I never had that from my parents or family. They never understood my life. The plan God had/has for my life is far different than the plan he had for my siblings. Their plan looked “normal” for lack of a better word while my plan looked “abnormal” and crazy.
His plan for my life didn’t make sense to me many times, however, I decided to obey God. That caused a lot of friction and conflict with my parents/family. God made me different than my siblings. Forget about the black sheep of the family, I’m like the hot pink sheep with stripes and polka dots. I love it in spite of all the problems it’s caused with my parents/family. God didn’t make one mistake when he created me. I say if you don’t like it, take it up with him and leave me alone.
The one thing every child wants and craves from their parent is support and encouragement. Keep giving that to your kids no matter what.
Char says
Thanks for sharing Yvonne. I remember sitting in a seminar when my children were young and hearing, “Don’t try to fit a square peg into a round hole.” I’ve never forgotten that in regards to my children. It’s so important to let them be whoever God created them to be -whether they fit into a mold that I have or anyone else has. God didn’t make any mistakes. I’m so glad that you aren’t conforming and you are being exactly who He created you to be! There’s really no satisfaction in being anything other than you!!
Anita Ojeda says
I love the advice to get a bird’s eye view—it’s one we can use at any stage in our lives :). I’m loving this series!
Char says
Thanks Anita! I’ve told my kids for years to take a step back and get that perspective that takes the emotion out of it – bird’s eye view. It’s so helpful because we get so caught up in our emotions.
Patrick Weseman says
Very nice. I have always told my kids that they need to be themselves-honest, raw and organic. Also, I told them that the only person that they need to impress is looking back at them in the mirror every day.

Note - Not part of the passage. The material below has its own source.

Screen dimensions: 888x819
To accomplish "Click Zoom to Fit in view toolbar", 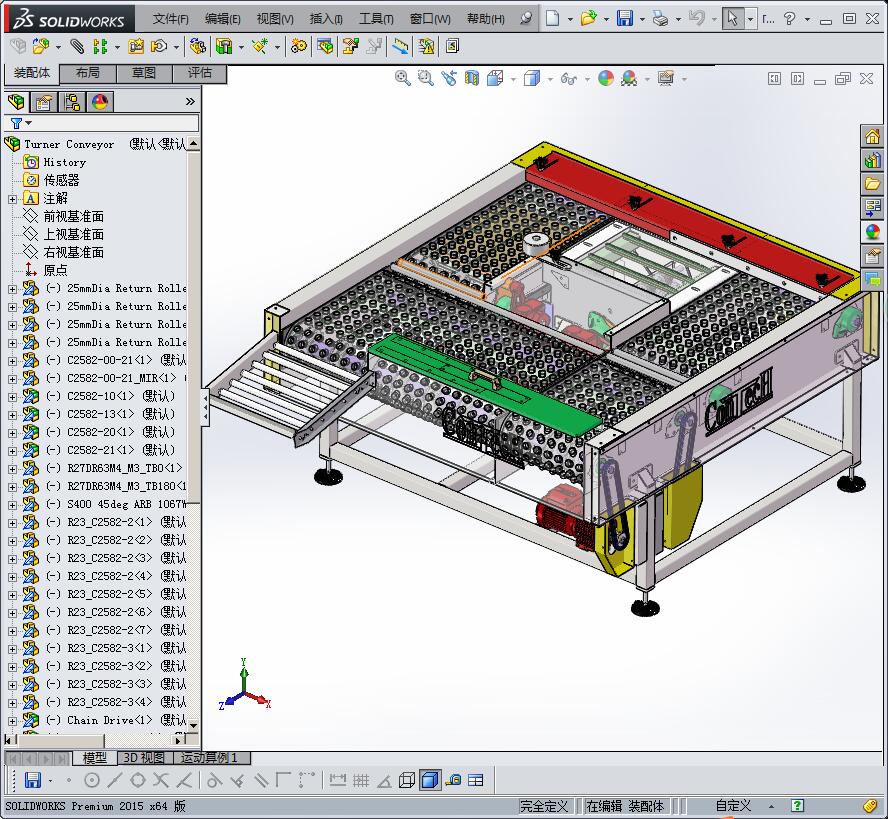I will click(403, 78).
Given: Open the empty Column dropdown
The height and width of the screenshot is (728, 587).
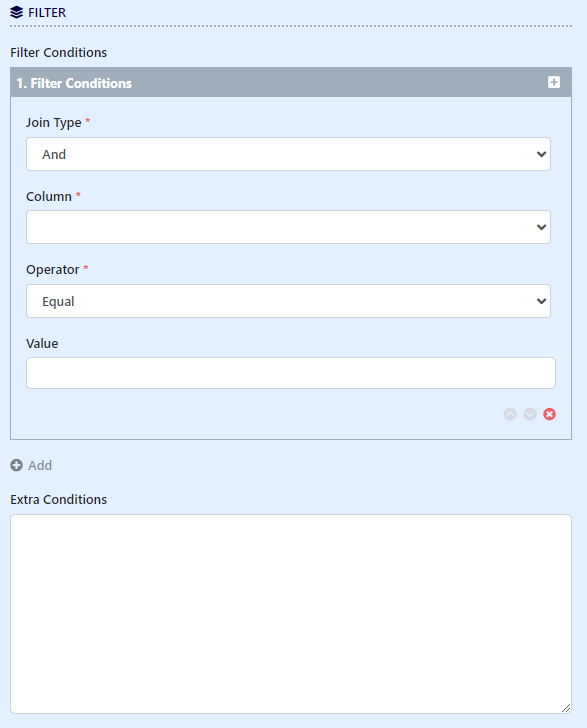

Thanks for hosting and I hope that you have a wonderful week.
Char says
Get a nice Patrick! Thanks for stopping by.
Maree Dee says
Oh yes, I am familiar with that “monster talk.” I was just thinking what a fake I am because I skipped my quiet time with God all week. The monster was telling me I am ill-equipped to write about God moments when I can’t even start my morning with a little quiet time with God. But after reading your post, I hear God whispering something quite different. Yes, he wants me to spend time with him, but I haven’t been kicked out of the kingdom or the writing world because I skipped a few days. God is still with me.
Char says
WooHoo!!! Go girl go!
Laurie says
Love how you have labeled “The Monster” and “The Coach”. It reminds me of the old cartoons showing a person with an angel and a devil on their shoulders. Good advice to let the angel win!
Lauren Sparks says
Bravo, Mama! It can be so hard to watch my children struggle with the same insecurities I struggle with. I LOVE the Victory! laurensparks.net
Char says
So true Lauren! At the heart of issues I think we all struggle with the same things. Which means I can always relate to my children regardless of how old and crotchety I am!!!
Lisa notes says
“That doesn’t mean it will come easy, just that it WILL come – so persevere!” Perseverance is SUCH an important trait to nurture in our kids (and in ourselves too!). Thanks for sharing the encouragement with us, Char.
Char says
Thanks for your encouragement each week Lisa! Have a great week.
Gayl says
I love these letters you write each week. They are so full of helpful tips, love and compassion and remind us where our strength comes from. May God help all of us defeat that monster who says we are fake. Blessings to you, Char!
Crystal Twaddell says
Love your heart of encouragement and the words you write that we all think and feel.
Patricia says
Publish. Pursue. Perspective. Proclaim. All great tools to follow our dreams and be brave. Thank you for sharing!
Donna Reidland says
What a great list of ways to combat those negative voices that what to steal our trust in God and the confidence He wants to instill in us and our children. Thanks again for this series.